Source excerpt

**********

There are nearly 50,000 private prison beds in America as

of June 1994, most of them in Texas. In Virginia, Governor

Allen has proposed to build 10,000 new prison beds through

private companies. They're used by state and Federal

governments. The advantage is clear: Private companies don't

have to pay their guards union wages, they don't have to offer

pensions, and they can cut whatever corners they like on the

prisoners. They can also build prisons in localities where the

population opposes them as long as there is no zoning ordinance

against it.

PRIVATE PRISONS

Financing for the private prisons is coming from the top

levels of Wall Street: Goldman Sachs, Prudential Insurance,

Smith Barney, Shearson Lehman and Merrill Lynch are among those

competing to underwrite prison construction with private tax-

exempt bonds. Some of the big defense contractors, including

Westinghouse, are also entering the prison business.

The way inmates are typically handled in private prisons

is not what the average American might expect. They are

degraded and often forced to undergo intense brainwashing

sessions which are designed to pacify and detoxify the inmates

and make them suitable for labor.

In addition to private companies which profit from

building prisons and running them for the state or county --

charging per diem for each prisoner they keep -- there is a

booming business inside state prisons akin to what Unicor is

for federal prisons. Here you see some examples of what is

being produced in privately-run industries inside state

prisons.

California -- logos for Jerry Garcia band and Lexus autos.

Hawaii -- Macadamia nuts; Spaulding golf balls.

Maryland -- Modular houses, processed hot dogs.

New Mexico -- Hotel chain reservations.

Oregon -- Designer blue jeans called "Prison Blues."

South Carolina -- Electronic cables.

Utah -- AT&T telemarketing. This was stopped by the

Communications Workers of America union in 1993.

Washington -- Eddie Bauer garments (for all you yuppies).

**********

Source data
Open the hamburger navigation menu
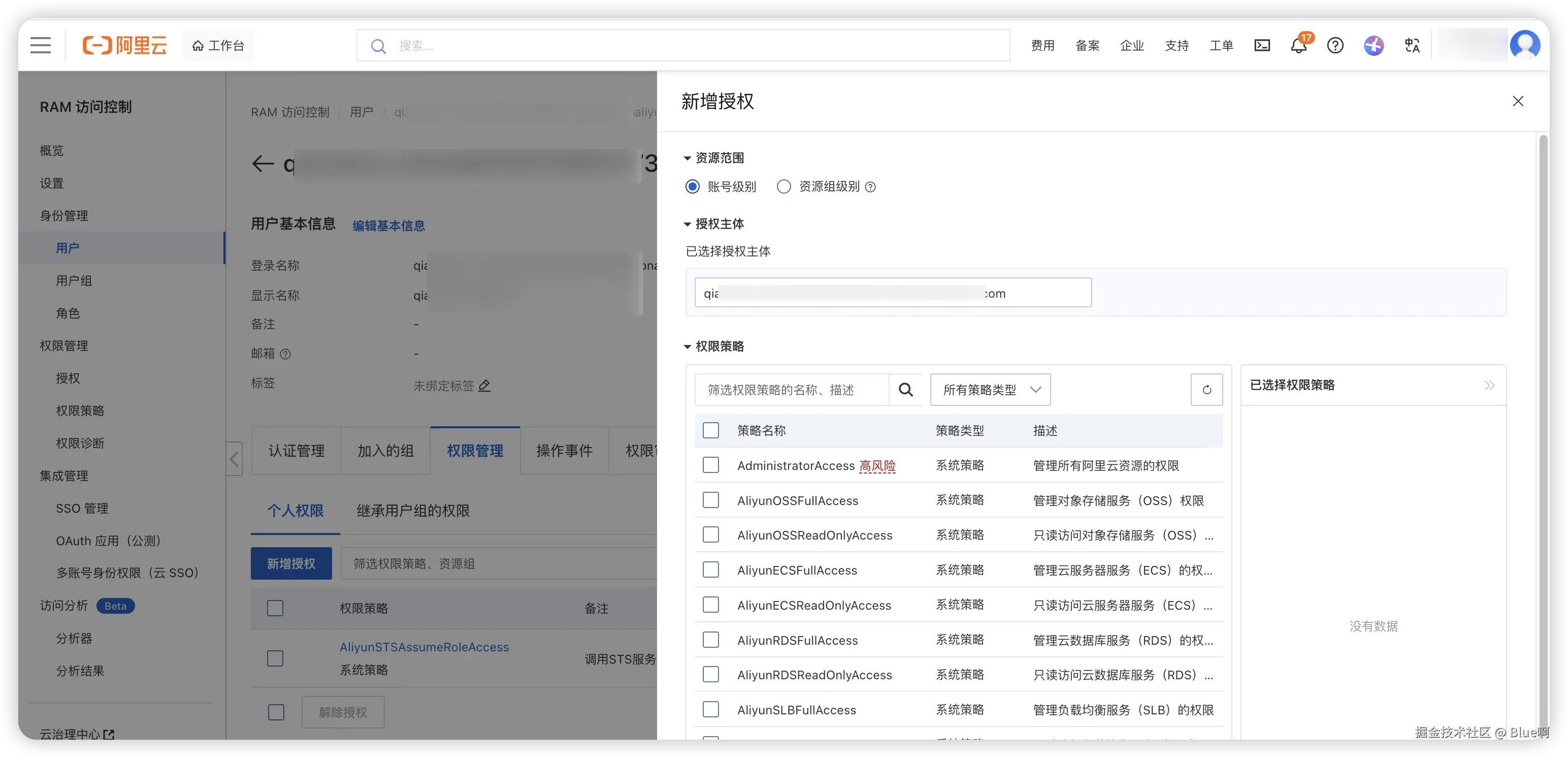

**********

Exercise A
Answer these questions from the text on private prisons:
(i) How many private prison beds were there in America as of June 1994?
(ii) Which defense contractor does the text name as entering the prison business?
(iii) Which union stopped the AT&T telemarketing in Utah, and in what year?
Exercise B
Repeat word for word the part of the text on private prisons starting at "booming business inside" and ending at "and Lexus autos.".

Written solution A
(i) Nearly 50,000.
(ii) Westinghouse.
(iii) The Communications Workers of America, in 1993.

Written solution B
booming business inside state prisons akin to what Unicor is

for federal prisons. Here you see some examples of what is

being produced in privately-run industries inside state

prisons.

California -- logos for Jerry Garcia band and Lexus autos.